Records from a collection >>
Segment Open
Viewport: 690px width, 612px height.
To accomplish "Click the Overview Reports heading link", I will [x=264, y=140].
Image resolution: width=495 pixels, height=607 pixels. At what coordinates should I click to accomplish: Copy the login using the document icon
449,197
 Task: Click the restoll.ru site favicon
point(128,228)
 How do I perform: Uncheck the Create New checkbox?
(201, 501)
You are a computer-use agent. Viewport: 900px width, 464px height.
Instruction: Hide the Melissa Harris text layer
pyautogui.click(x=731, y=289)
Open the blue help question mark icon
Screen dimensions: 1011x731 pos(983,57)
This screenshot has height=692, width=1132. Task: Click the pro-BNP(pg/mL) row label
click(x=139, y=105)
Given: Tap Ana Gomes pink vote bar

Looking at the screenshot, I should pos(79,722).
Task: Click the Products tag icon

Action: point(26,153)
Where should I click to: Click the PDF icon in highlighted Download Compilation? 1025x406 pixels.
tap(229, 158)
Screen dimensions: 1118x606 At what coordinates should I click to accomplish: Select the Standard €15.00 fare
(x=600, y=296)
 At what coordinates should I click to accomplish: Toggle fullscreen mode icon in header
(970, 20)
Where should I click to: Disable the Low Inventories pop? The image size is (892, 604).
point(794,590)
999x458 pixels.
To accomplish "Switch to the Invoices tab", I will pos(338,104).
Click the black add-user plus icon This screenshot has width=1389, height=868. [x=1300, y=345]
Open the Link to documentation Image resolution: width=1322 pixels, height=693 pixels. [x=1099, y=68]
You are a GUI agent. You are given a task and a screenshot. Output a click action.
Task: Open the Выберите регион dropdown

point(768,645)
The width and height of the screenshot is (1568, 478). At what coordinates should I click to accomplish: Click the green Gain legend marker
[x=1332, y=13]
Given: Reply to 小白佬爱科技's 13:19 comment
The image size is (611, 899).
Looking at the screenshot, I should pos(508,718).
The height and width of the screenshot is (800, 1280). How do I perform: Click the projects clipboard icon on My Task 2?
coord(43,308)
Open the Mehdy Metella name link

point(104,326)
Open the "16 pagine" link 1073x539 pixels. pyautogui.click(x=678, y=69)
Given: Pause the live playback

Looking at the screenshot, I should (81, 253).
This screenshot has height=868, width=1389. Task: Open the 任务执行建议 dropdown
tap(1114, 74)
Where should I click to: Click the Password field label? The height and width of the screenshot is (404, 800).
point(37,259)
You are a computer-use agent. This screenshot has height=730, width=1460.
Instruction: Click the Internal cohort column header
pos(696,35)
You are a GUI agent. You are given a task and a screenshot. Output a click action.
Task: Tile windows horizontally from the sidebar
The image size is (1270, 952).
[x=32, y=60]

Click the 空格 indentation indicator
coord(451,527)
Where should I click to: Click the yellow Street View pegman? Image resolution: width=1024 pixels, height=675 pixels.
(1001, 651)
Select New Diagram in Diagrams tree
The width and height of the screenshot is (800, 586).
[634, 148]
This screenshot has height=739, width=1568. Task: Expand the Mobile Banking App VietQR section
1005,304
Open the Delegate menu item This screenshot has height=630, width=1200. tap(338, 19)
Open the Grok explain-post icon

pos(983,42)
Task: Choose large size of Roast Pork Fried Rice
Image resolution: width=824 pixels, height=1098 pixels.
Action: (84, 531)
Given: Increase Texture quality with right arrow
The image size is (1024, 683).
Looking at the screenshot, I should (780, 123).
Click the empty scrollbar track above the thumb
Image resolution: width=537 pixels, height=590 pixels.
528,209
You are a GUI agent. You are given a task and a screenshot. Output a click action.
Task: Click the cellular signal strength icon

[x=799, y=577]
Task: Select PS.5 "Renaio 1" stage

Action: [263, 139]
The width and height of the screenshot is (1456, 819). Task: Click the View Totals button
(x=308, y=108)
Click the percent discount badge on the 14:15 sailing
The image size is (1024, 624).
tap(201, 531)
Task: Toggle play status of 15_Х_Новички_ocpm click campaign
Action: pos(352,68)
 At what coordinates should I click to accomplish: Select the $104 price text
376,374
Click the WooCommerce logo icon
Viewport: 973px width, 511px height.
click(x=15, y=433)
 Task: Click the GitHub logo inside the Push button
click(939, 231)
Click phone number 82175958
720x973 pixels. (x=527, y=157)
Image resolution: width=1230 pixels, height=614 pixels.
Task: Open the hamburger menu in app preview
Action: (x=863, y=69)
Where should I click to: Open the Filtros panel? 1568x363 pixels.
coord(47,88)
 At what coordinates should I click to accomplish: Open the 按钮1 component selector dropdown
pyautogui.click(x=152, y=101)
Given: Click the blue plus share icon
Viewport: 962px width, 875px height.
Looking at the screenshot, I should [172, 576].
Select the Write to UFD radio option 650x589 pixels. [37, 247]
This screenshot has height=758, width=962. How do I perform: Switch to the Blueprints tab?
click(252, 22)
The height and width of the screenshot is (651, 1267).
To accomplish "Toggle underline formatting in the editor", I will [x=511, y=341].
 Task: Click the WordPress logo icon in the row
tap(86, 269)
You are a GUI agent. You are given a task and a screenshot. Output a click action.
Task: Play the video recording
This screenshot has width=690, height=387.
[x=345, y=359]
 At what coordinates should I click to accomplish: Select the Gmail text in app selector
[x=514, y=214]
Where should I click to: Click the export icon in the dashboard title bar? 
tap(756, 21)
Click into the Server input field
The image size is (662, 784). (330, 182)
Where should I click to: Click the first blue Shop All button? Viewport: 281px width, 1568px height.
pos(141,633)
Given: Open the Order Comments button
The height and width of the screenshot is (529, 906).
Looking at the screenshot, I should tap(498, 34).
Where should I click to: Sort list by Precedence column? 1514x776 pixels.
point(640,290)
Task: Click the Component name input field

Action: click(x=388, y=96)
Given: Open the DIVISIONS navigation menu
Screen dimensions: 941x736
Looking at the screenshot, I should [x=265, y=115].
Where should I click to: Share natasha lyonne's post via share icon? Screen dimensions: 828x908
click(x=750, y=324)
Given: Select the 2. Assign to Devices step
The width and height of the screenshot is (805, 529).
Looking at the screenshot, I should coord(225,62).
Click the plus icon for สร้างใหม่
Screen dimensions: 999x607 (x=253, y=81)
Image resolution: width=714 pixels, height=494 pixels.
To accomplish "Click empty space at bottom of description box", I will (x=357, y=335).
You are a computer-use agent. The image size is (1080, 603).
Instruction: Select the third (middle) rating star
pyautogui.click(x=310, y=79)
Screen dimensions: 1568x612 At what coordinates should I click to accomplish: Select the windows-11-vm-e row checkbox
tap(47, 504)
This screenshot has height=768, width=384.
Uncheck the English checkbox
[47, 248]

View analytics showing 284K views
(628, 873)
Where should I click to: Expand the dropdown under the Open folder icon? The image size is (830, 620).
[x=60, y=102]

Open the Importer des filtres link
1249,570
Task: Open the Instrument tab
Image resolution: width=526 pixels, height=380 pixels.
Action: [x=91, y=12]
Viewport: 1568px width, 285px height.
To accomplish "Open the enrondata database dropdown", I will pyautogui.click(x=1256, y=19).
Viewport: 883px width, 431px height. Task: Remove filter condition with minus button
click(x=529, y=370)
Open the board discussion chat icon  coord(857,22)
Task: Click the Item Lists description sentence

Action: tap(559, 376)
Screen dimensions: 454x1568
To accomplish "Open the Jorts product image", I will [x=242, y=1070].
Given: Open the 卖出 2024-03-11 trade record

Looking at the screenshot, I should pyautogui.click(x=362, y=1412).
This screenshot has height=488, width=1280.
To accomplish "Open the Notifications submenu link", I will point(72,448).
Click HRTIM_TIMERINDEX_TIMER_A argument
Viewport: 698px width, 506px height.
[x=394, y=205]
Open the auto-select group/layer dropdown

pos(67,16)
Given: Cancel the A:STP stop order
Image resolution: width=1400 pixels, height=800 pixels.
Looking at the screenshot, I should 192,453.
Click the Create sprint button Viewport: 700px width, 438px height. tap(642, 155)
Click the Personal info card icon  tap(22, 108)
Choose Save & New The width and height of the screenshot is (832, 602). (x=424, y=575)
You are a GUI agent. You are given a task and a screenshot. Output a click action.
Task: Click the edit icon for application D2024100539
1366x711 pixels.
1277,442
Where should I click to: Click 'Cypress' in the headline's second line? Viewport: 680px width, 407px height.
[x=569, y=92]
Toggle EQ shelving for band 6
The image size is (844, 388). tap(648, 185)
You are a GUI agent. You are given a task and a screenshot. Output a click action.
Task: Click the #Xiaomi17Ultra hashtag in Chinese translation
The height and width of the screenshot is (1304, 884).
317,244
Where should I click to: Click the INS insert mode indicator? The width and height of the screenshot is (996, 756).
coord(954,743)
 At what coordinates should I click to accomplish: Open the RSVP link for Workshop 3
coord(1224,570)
Segment Closed
Required action >> Set down exactly the lines of the data above, beginning with the line that has "At what coordinates should I click to accomplish: Toggle" and ending with the line that has "Open the Link", and no others.

Response >>
 At what coordinates should I click to accomplish: Toggle fullscreen mode icon in header
(970, 20)
Where should I click to: Disable the Low Inventories pop? The image size is (892, 604).
point(794,590)
999x458 pixels.
To accomplish "Switch to the Invoices tab", I will pos(338,104).
Click the black add-user plus icon This screenshot has width=1389, height=868. [x=1300, y=345]
Open the Link to documentation Image resolution: width=1322 pixels, height=693 pixels. [x=1099, y=68]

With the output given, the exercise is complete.